WHAT YOU ARE ASKED TO DO
Only the lines from the one that includes "This screenshot has width=1568, height=744." through the last line below belong in the reply, copied exactly and without pictures.

DATA TO PROCESS
=== Begin Enclosure ===
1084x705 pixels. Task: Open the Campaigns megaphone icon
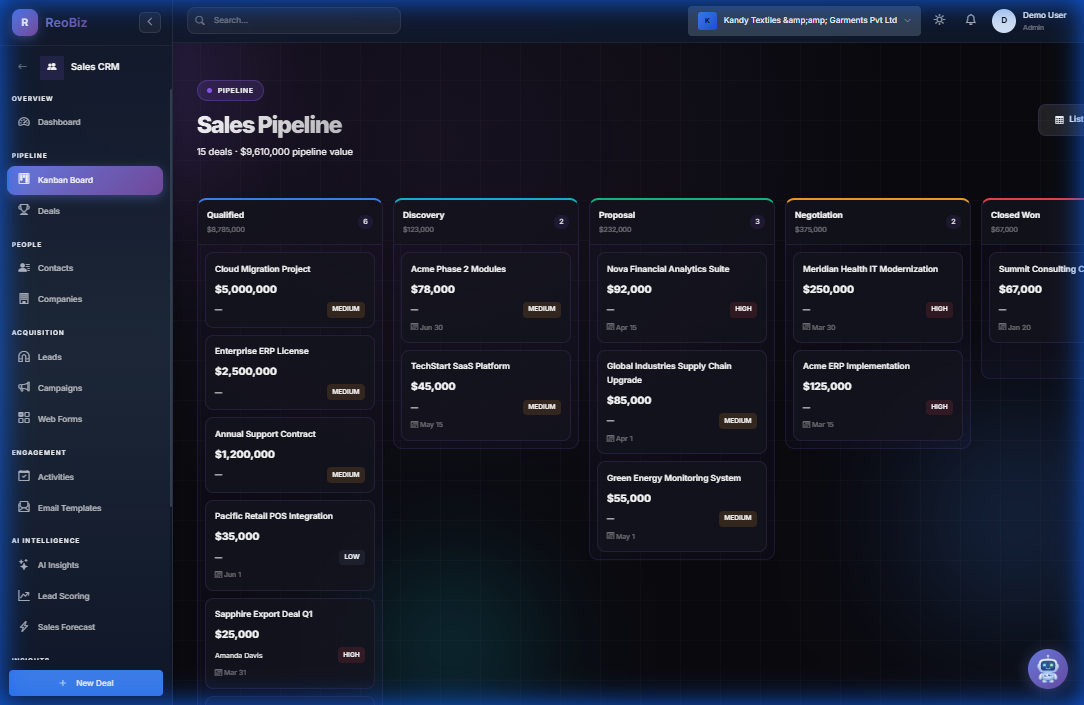tap(22, 388)
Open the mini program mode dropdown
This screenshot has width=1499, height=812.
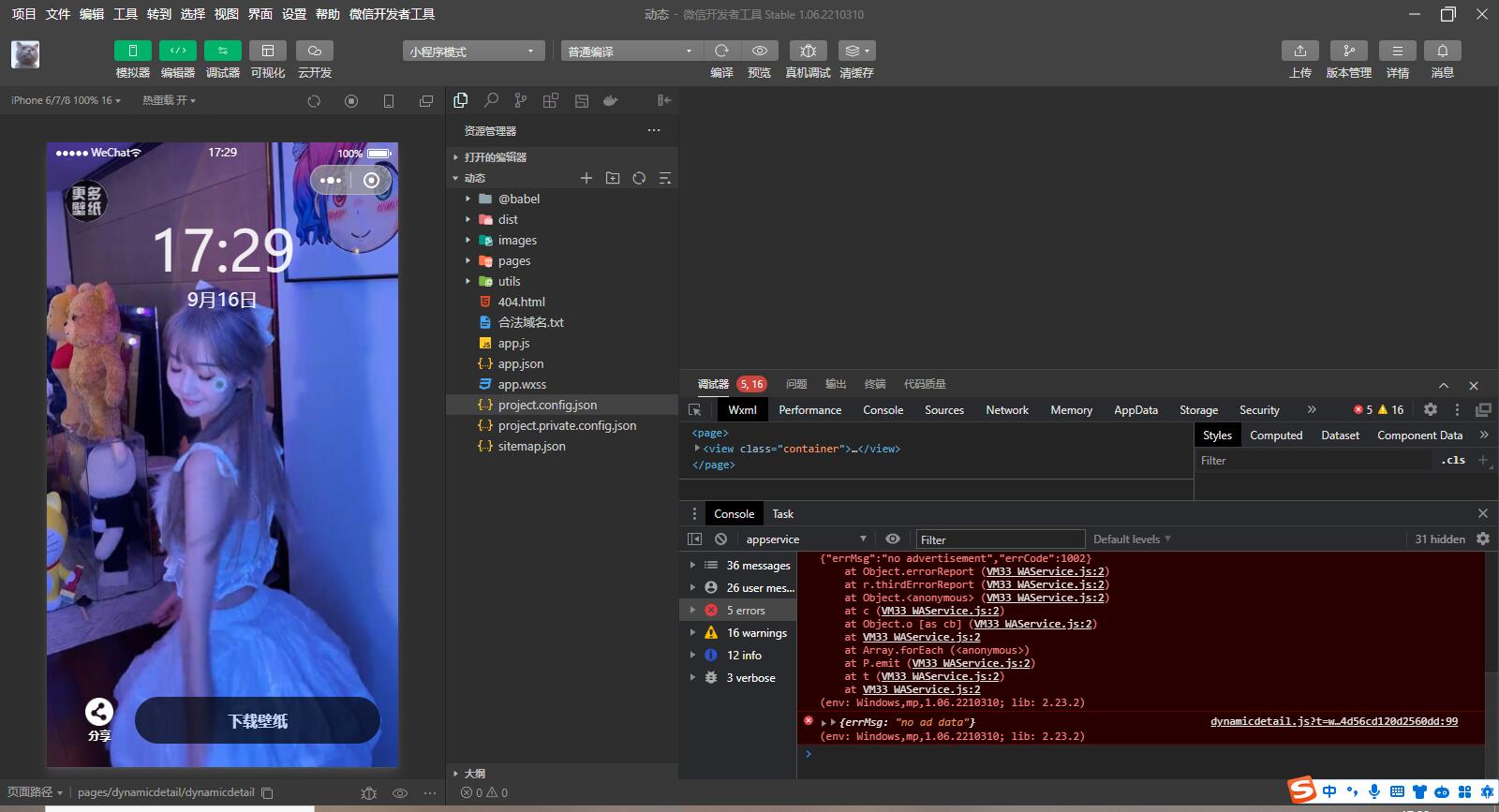pyautogui.click(x=473, y=52)
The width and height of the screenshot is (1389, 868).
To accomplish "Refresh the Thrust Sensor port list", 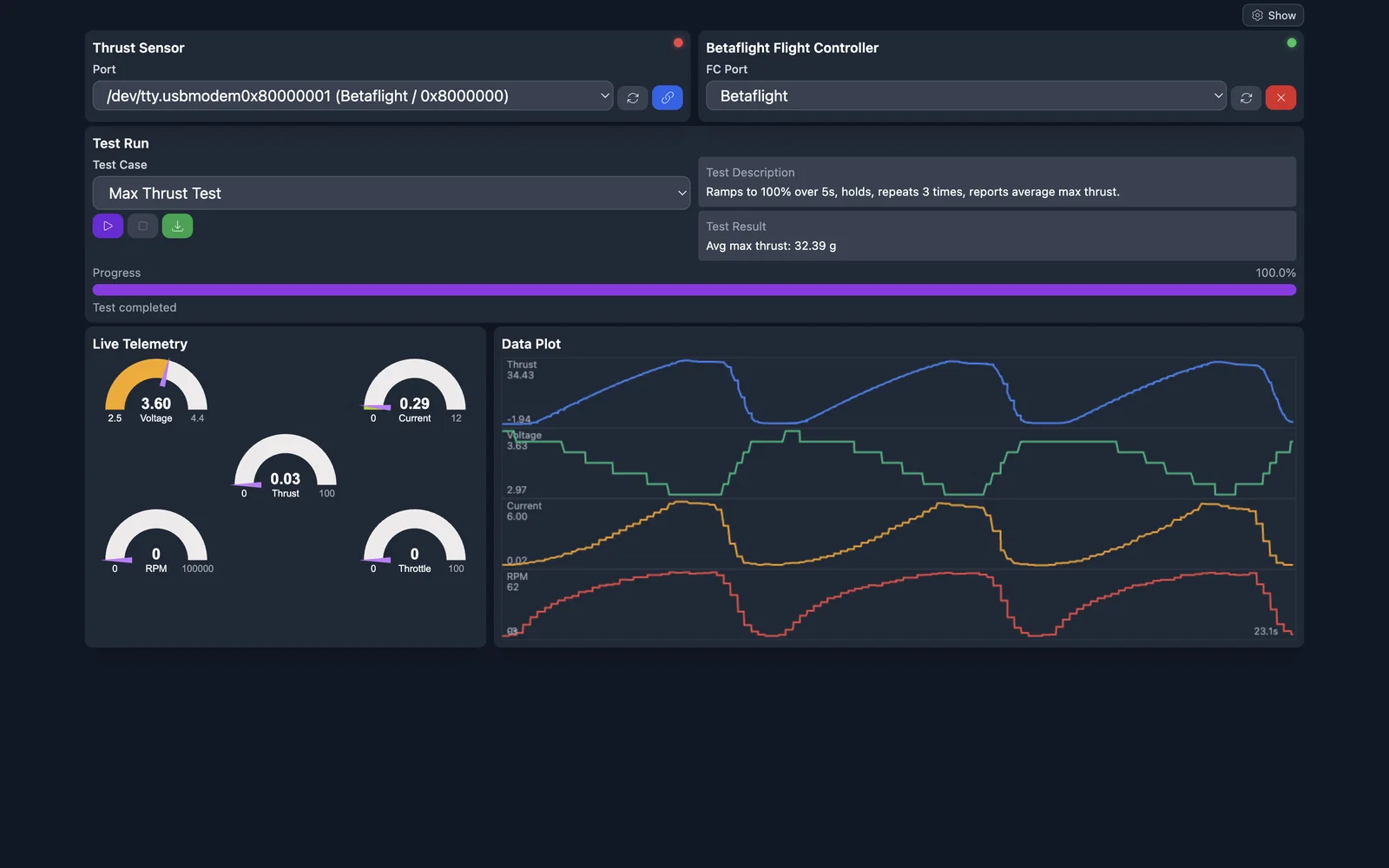I will (633, 98).
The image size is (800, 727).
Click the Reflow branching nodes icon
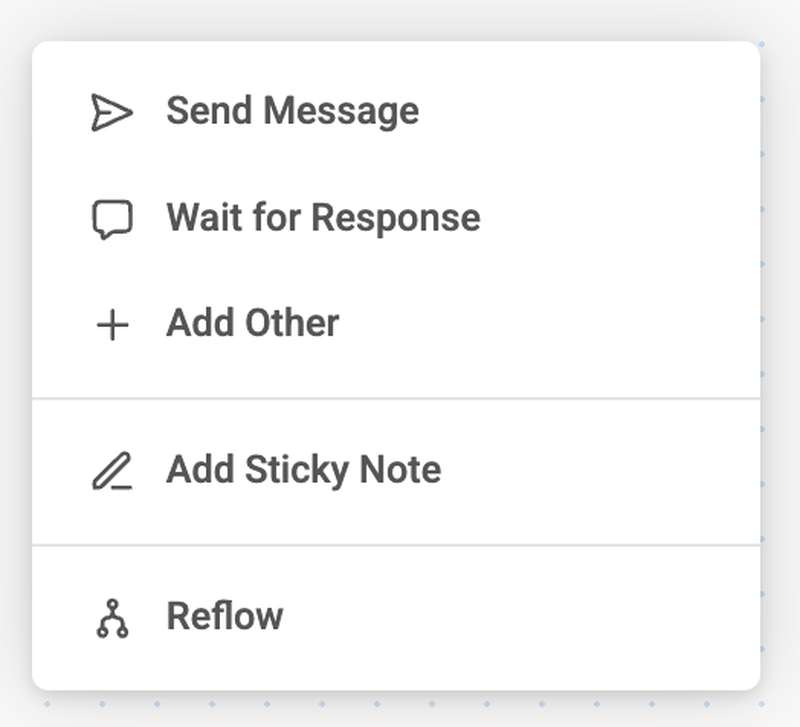(111, 618)
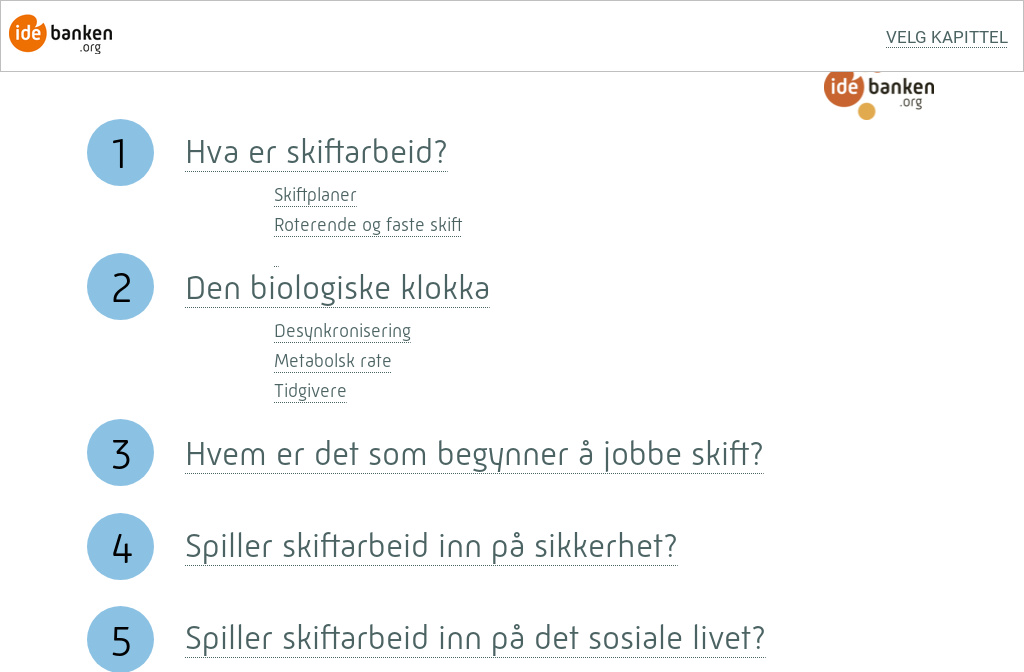Click the blue circle numbered 1
Image resolution: width=1024 pixels, height=672 pixels.
coord(120,152)
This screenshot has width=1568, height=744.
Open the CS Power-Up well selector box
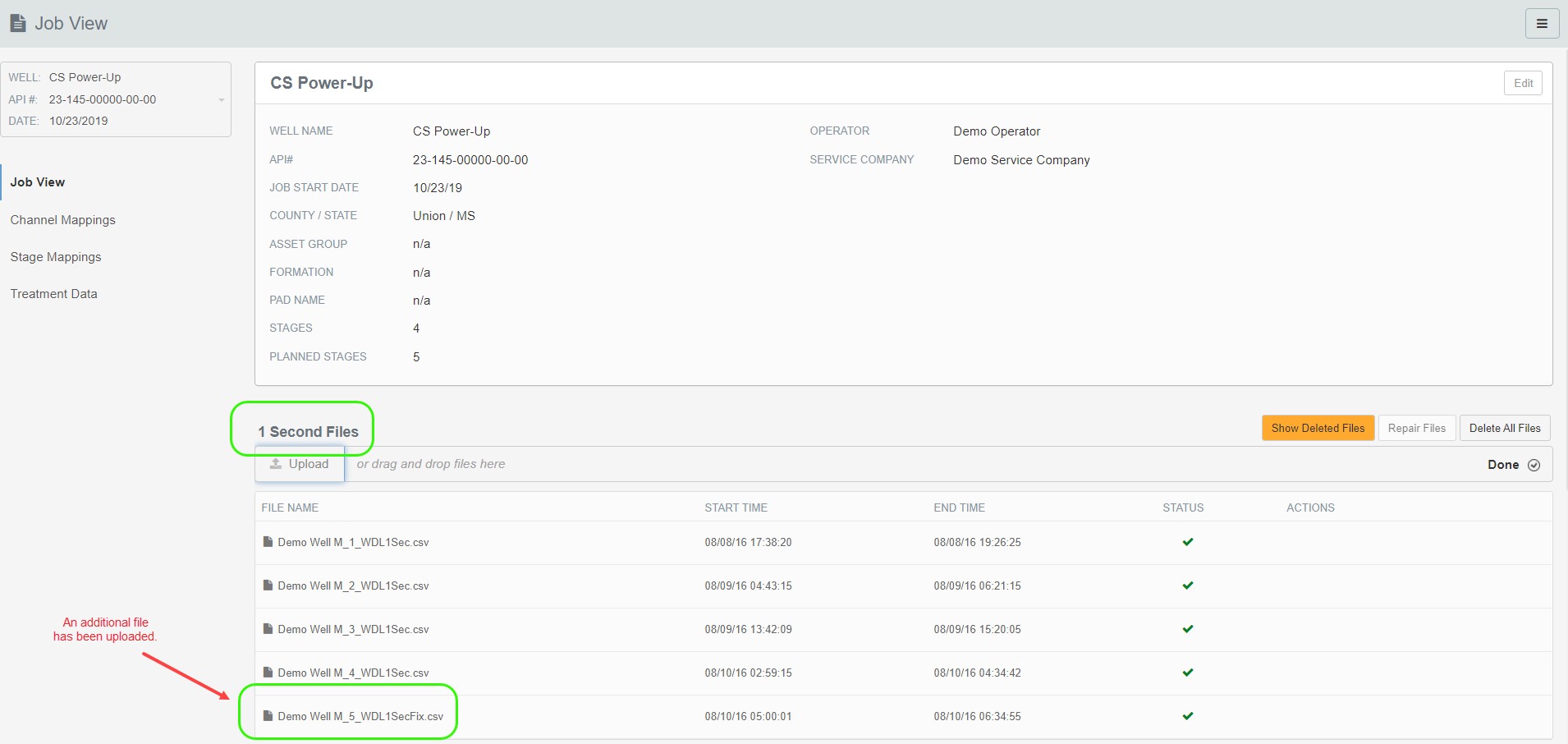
=== End Enclosure ===
FINISHED TASK
This screenshot has width=1568, height=744.
Open the CS Power-Up well selector box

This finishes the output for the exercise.